_Tasks and exercises_
1 > In the hospital report, shorten the paragraph that begins "Malone-Smith further said" and keep its main facts.
2 > According to the hospital report, how many people have died in COVID-related circumstances at the Dr D Orlando Smith Hospital since the outbreak began this month?
3 > Copy the hospital report word for word, from "Malone-Smith further said" up to and including "Road Town-based hospital.".

CEO of the BVI Health Services Authority (BVIHSA), Pat Malone-Smith said hospital staff have since been engaged in counselling as a result of this reported trauma and have been involved in both one-on-one and group sessions.
“We’re not accustomed to having that many deaths in a day,” Malone-Smith explained recently. “When you have four deaths in a day, when you’re accustomed to possibly having four deaths in a week or a month, it hits hard.”
Meanwhile, the CEO said it was important that support was offered at this time and noted that there is also a team in place for staff to speak with wherever the need arises.
Though acknowledging that other countries might currently be experiencing their third or fourth COVID-19 surges, Malone-Smith said she hopes this current uptick in cases will be the BVI’s only surge.
According to the CEO, the hospital was also actively seeking help to relieve its overburdened staff. She said respiratory therapists, ICU-trained nurses, and ER-trained nurses are among the types of healthcare workers being sought to lend assistance.
Malone-Smith further said the neighbouring US Virgin Islands has been assisting with finding supplemental staff, adding that three physicians from the United States — either trained for the Intensive Care Unit (ICU) or Emergency Room (ER) — are expected this week to help relieve doctors at the Road Town-based hospital.
At the time, Malone Smith indicated that at least 75 of the 168 staff that had tested positive for COVID-19 or were exposed to the virus have since returned to duty.
She thanked community members and businesses who reached out and offered food for the staff who had been hard-pressed for weeks by the overwhelming number of persons who tested positive for the virus.
The CEO said while this support was great to have, she hopes there would be no reason for it to be needed again in the future.
Since the start of the outbreak this month, some 25 persons have died in COVID-related circumstances at the Dr D Orlando Smith Hospital while more than 1,600 persons were recorded as COVID-19 positive at one stage.
Positive cases have since reduced to a little more than 1,100 persons, according to the latest figures released by health officials.

_Data under study_
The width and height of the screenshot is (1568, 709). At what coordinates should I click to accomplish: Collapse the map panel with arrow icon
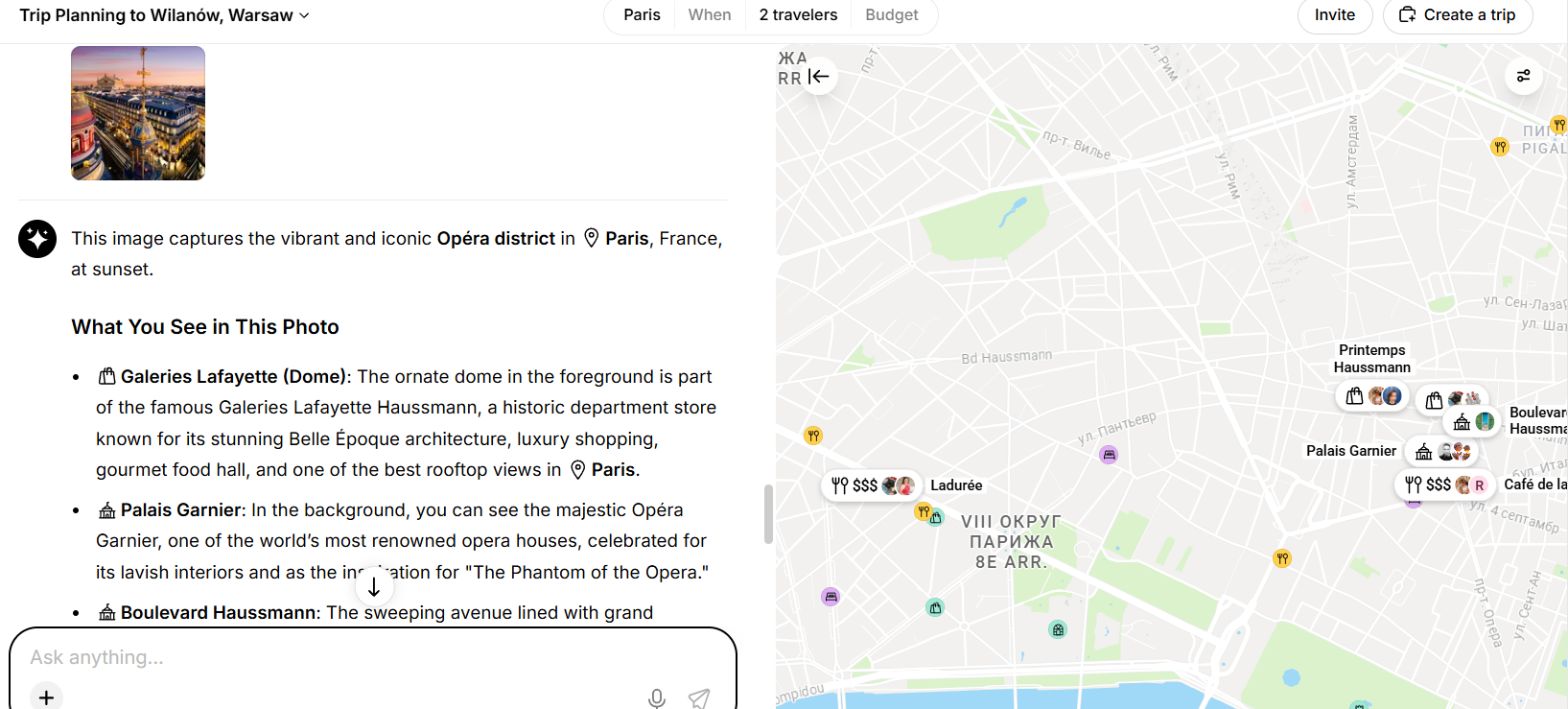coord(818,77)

...

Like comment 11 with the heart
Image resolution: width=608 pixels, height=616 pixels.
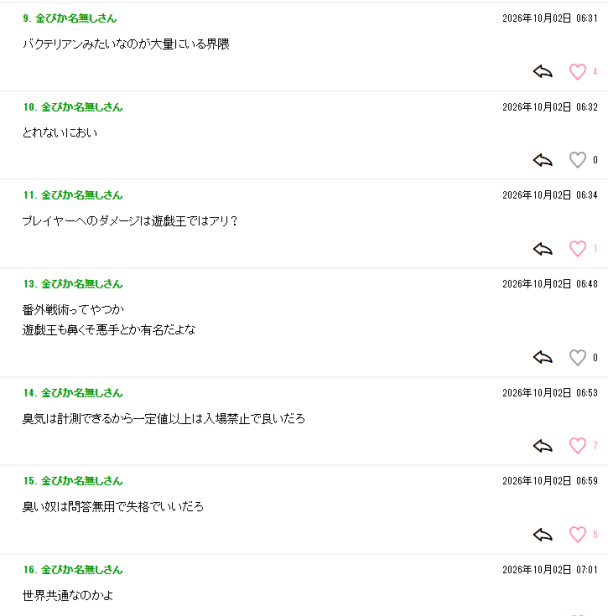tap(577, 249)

_Results by task_
1 > The US Virgin Islands is helping find extra staff. Three US physicians with ICU or ER training are expected this week to relieve doctors at the Road Town hospital.

2 > Some 25 people.

3 >
Malone-Smith further said the neighbouring US Virgin Islands has been assisting with finding supplemental staff, adding that three physicians from the United States — either trained for the Intensive Care Unit (ICU) or Emergency Room (ER) — are expected this week to help relieve doctors at the Road Town-based hospital.